Theoretical and Practical Implications
The results challenge the prevailing paradigm of trajectory-based SFT for agentic tasks, demonstrating that environment-centric, curriculum-driven RL can achieve superior data efficiency and generalization. The approach decouples agent learning from the need for expert demonstrations, instead leveraging environment engineering to provide rich, pedagogical feedback.
Practically, this enables the development of robust, adaptable agents in domains where high-quality demonstrations are prohibitively expensive or unavailable.
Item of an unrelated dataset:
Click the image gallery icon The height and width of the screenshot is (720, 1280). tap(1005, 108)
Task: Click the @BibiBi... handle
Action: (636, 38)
Theoretically, it suggests that the design of the training environment—specifically, the informativeness and granularity of feedback—can be as critical as the choice of model architecture or optimization algorithm.
Future Directions
- Automated Curriculum and Feedback Generation: Developing methods to automatically construct curricula and generate actionable feedback, reducing the manual engineering burden.
- Extension to Multi-Modal and Real-World Environments: Applying Environment Tuning to settings involving vision, speech, or physical actuation.
- Integration with Model-Based RL: Leveraging learned environment models to further enhance sample efficiency and generalization.
- Robustness and Safety: Investigating the impact of environment augmentation on agent robustness to adversarial or unexpected scenarios.
Conclusion
Environment Tuning represents a principled, empirically validated approach for training multi-turn, tool-augmented agents under extreme data scarcity. By shifting the focus from imitation of static trajectories to environment-driven exploration, and by leveraging curriculum learning, actionable feedback, and dense rewards, the method achieves both stable learning and strong generalization. This paradigm has significant implications for the design of future agentic systems, particularly in resource-constrained or rapidly evolving domains.